You have a Masters Degree in Instructional Design & Technology, and many years’ experience teaching about online learning and instructional design. Were you always interested in this topic?
As an adult, I have always been interested in education because it seems like one of the most significant ways to benefit society and the individual. Personally, I’ve always enjoyed academics. Also, my brother was mentally handicapped and that kind of cemented my interest in how people learn and in how the brain works. I’m grateful that I can combine my passion for design and my fascination with cognitive psychology in a way that can help others.
Instructional Design seems to be a synergy of graphic design, technical sensibilities, detailed precision, and a grasping of the neurological and psychological learners absorb information. Could you describe the necessary elements to good Instructional Design?
You’re right that instructional design is a synergy of many competencies and fields of knowledge. I think effective instructional design is a moving target that evolves and adapts as our culture, technology and workplace changes. In general, instructional design for the workplace is effective if it improves performance, empowers learners to develop their own skills and provides access to necessary information.

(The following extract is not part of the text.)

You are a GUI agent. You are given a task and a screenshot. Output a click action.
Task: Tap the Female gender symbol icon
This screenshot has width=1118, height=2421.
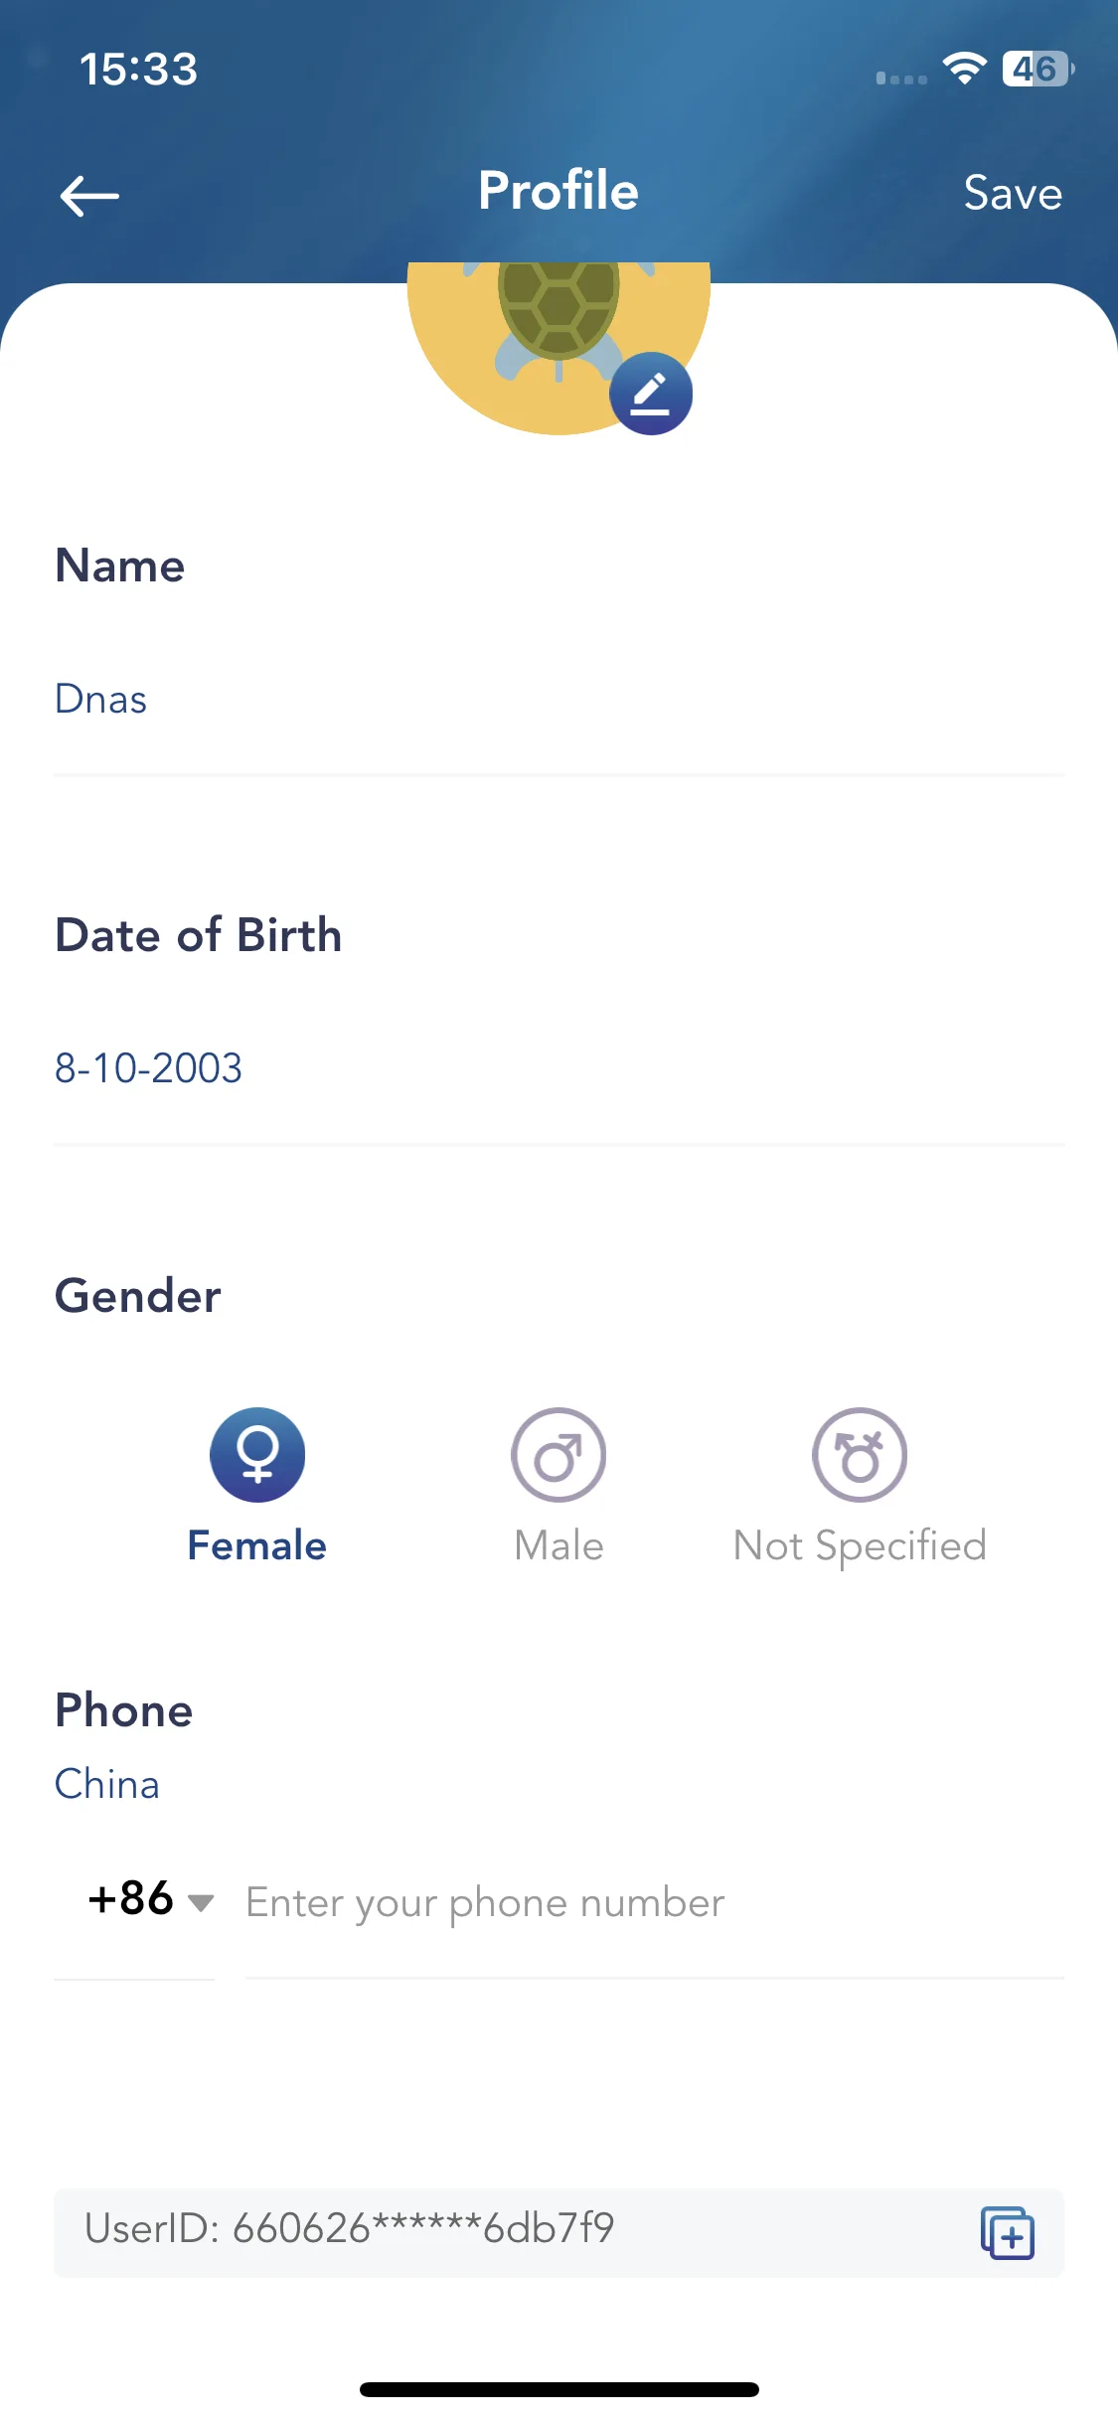(x=257, y=1455)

You’ve written 2 books and created an app related to instructional design. What has been some positive feedback you’ve received from users or readers?
Both of my books cover different aspects of visual design. I’ve heard from readers that they were looking for a way to improve their skills and that my books raised their awareness of design around them and helped them get better at it. People also tell me that my app, Instructional Design Guru, has helped them at work and in graduate school. It’s even be used to settle arguments! I also have a free course explaining a career in instructional design at http://breakingintoid.com. I get a lot of feedback from course participants who tell me they decided to make this their career because of the course. That’s very fulfilling.
How do you find the experts you interview for your podcast?
On “The eLearning Coach” podcast, I tend to interview authors because I know that to write a book, you must really delve into the subject, do research, and spend a lot of time thinking about it.
I don’t have a special strategy for finding interviewees. I just come across interesting people in my reading, social media and through personal relationships. I particularly like to interview people outside of our industry, like in user experience, writing, and visual design, to expand the audience’s (and my own) awareness.
What is one prevalent myth that is perpetuated about online learning?
I think the biggest and most dangerous myth that is perpetuated about training in general is that if you teach something one time, it will be retained forever. Our brains just don’t work that way. People need many interventions, varied interventions, social interaction and real-world experience for behavior change to occur.
Have you noticed any recent trends in online learning or instructional design?
I see a lot of positive trends happening and I think the industry is moving in the right direction. Practitioners are beginning to take research findings into account, to realize that training is not the solution to every problem, and that one learning intervention is not sufficient. This translates into diverse approaches and strategies, such as performance support, blended learning, micro-learning, social learning, gamification, context-sensitive support (like mobile) and others.
You are delivering the keynote for the upcoming LEAP Ahead Conference 2016. What are you most looking forward to for this event?
I’ve heard a lot of great things about the LEAP Ahead Conference so I’m looking forward to meeting everyone and experiencing it all. As far as doing the keynote, I’ll do my best to be inspiring and informative. I have great faith in human potential.
Thanks for your answers, Connie! Connie Malamed will be presenting the keynote session for the LEAP Ahead Conference on Day 2 (June 23) on “Emerging Roles of the 21st Century Learning Professional” and a later session on “Crash Course in Visual Design.”